What’s Happening with Data Privacy and Cybersecurity in 2023?

Data Privacy Day has come and gone, but here is an encapsulated version of the National Law Review’s Top 10 data privacy and cybersecurity predictions for 2023.

(1) The year 2023 will see a significant increase in the number of lawsuits, perhaps including Office for Civil Rights compliance reviews relating to medical information privacy and HIPAA.

(2) Nine new states are considering consumer privacy bills: Indiana, Iowa, Kentucky, Mississippi, New York, Oklahoma, Oregon, and Tennessee.

(3) California will be the first state to adopt a comprehensive law addressing children’s online privacy.

(4) We will see more regulation on the monitoring of and privacy protections for employees beyond their home office.

(5) The federal government may enact a national privacy standard this year.

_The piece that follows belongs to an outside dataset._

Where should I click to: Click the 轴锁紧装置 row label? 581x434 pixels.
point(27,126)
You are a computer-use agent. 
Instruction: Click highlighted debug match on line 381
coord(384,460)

(6) As the use of AI and automated decision systems proliferates, safeguarding individuals’ privacy will be a growing concern.

(7) There will be more privacy-related lawsuits as new privacy laws are enacted.

(8) Companies transferring personal data internationally may soon leverage the new EU-U.S. Data Privacy Framework.

(9) With states tightening their data breach notification requirements, organizations will likely face more enforcement actions.

(10) As small to medium-sized providers have been under threat, the Cybersecurity Infrastructure Security Agency (CISA) is focusing more on critical infrastructure.